Весной это было. Поздней северной весной. Добурил Фомин скважину, а новую буровую монтажники не поспели поставить. Если ждать, пока они смонтируют, придется дней двадцать просидеть у «окошечка» – так называют вынужденный простой. Потом жилы вытянешь, пока выровняешься да план подгонишь. «Легко отстать, да как догнать?» – была такая поговорка у Ефима Вавиловича. И, чтобы не догонять, кинул мастер бригаду на помощь монтажникам и такой темп раскрутил, что за четыре дня монтаж завершили.
Тут ростепель грянула, враз непроходимы стали болота. В полутораста метрах от буровой увяз вездеход с бурильными трубами. Рядом с ним ухнул и намертво застрял другой. Осталась буровая без труб.
«Ерунда, – решительно и неколебимо сказал Ефим Вавилович. – Перетаскаем на загорбке. Как, ребята?»

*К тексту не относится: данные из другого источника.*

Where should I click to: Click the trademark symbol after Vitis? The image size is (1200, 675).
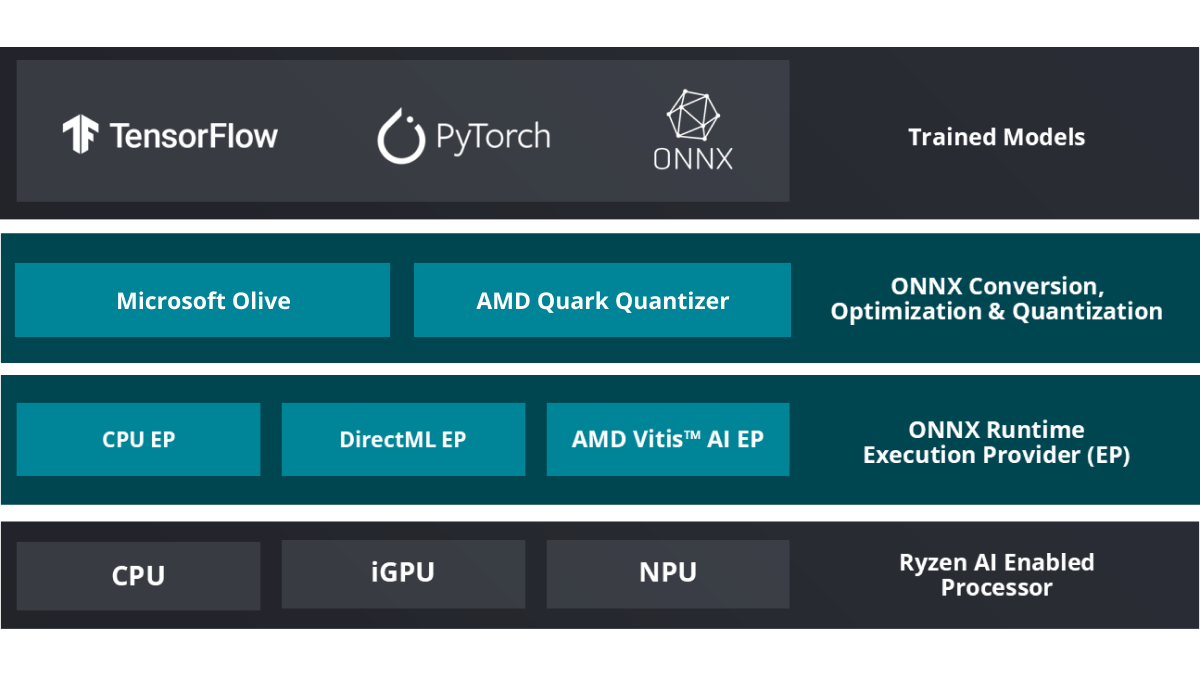coord(689,435)
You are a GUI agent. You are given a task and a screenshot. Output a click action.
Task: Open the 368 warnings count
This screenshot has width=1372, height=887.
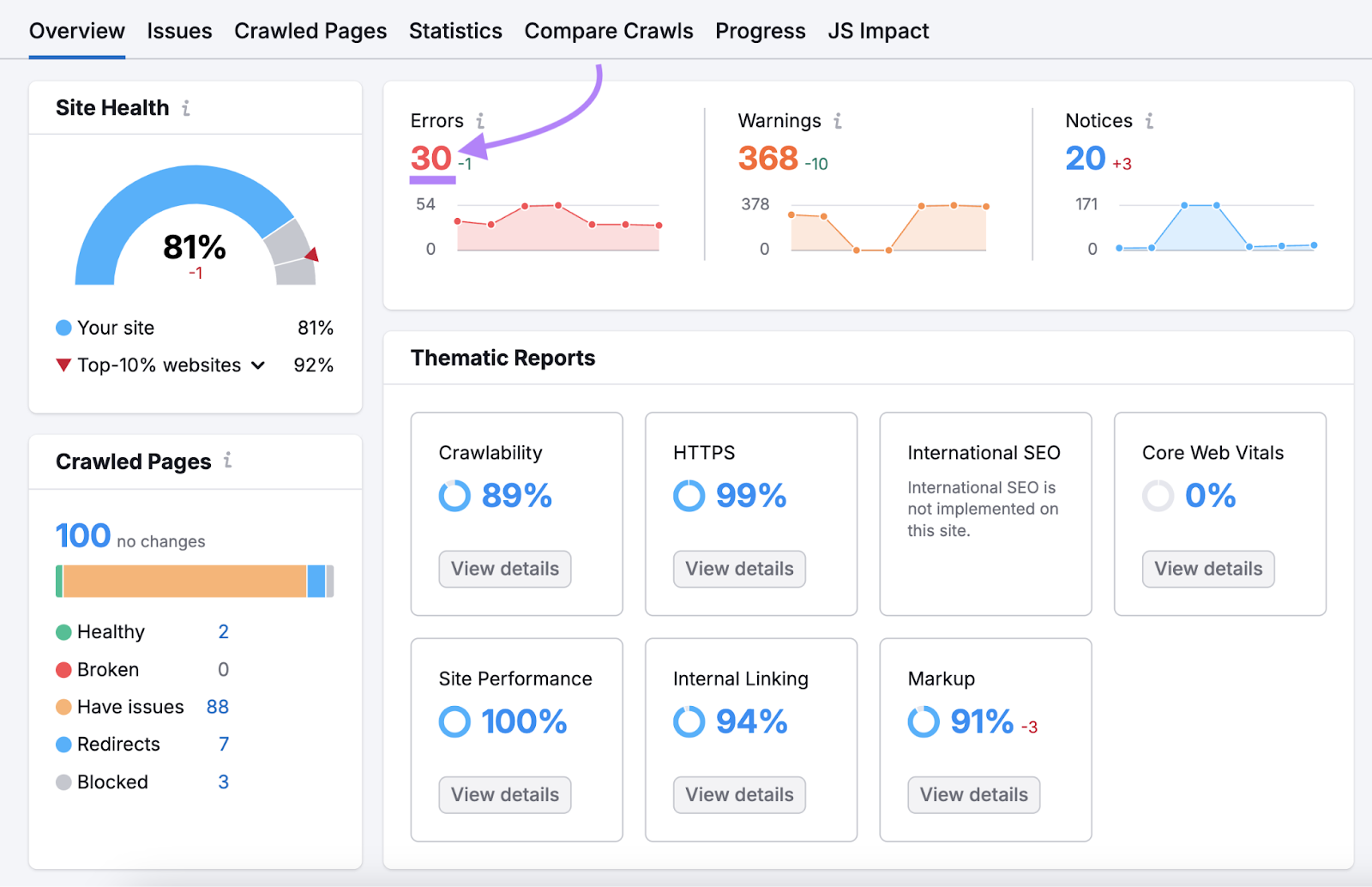[767, 158]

Буровики четверо суток работали по шестнадцать часов, спали урывками, где придется, ели консервы с сухарями, вымотались до предела. Тащить на себе почти четырехсоткилограммовую стальную трубу, по танцующим кочкам, по колено в торфяном месиве? И не одну, не две, а может, сто двадцать две ходки предстояло сделать каждому с жестким, тяжким, неудобным грузом. Было отчего смолчать, спрятать глаза от требовательного взгляда заросшего, осипшего мастера.

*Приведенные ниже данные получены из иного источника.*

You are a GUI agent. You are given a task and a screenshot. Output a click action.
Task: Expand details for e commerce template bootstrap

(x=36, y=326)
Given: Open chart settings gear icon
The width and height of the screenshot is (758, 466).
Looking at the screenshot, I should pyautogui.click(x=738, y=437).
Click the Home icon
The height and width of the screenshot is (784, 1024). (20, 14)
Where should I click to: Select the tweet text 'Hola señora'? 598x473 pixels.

Если бы всю эту сумасшедшую неделю не вкалывал он вместе с ними, поднимаясь первым и ложась последним, буровики дружно и наотрез отказались бы, теперь же они смущенно отмалчивались, всем своим видом выказывая недоброе отношение к затее. Понимали рабочие, что иного выхода нет и все равно придется им таскать трубы на себе либо сидеть не одну неделю без дела, поджидая, пока вскроется недалекая речонка, по ней на барже подвезут кран, лес для лежневки и… Словом, тогда пол-лета по боку и ни плана, ни премий, ни коммунистического звания не видать им до будущего года. Понимали, но молчали.
У Фомина от ярости рот на сторону повело. Он не стал уговаривать. Сказал помощнику бурмастера Жохову: «Айда, Данила», – и, не оглядываясь, слепо шагнул с насыпного бугорка, к которому прилепилась буровая, и сразу увяз почти по колено.
«Шевелись, ребята! Забирай какие есть доски, бревна, настелим, где самое топкое», – скомандовал весело Данила, и рабочие зашевелились.
Тогда и выскочил помбур Артем Копылов и завопил остервенело: «Не имеете права! Не смеете! Нет такого закону, чтоб заставлять рабочих по брюхо в няше трубы на себе…» И еще иное, такое же непотребное понес, да так хлестко, так заразительно, что и другие, уже шагнувшие было за Данилой, тоже приостановились. И хоть негромко, а все-таки поползло недовольное: «Наше дело бурить, а тут и монтируй и трубы на себе». И пошли припоминать, когда и что сверх положенного и возможного делали. А громче всех и злее звенел истоньшенный, надорванный злобой голосок Копылова.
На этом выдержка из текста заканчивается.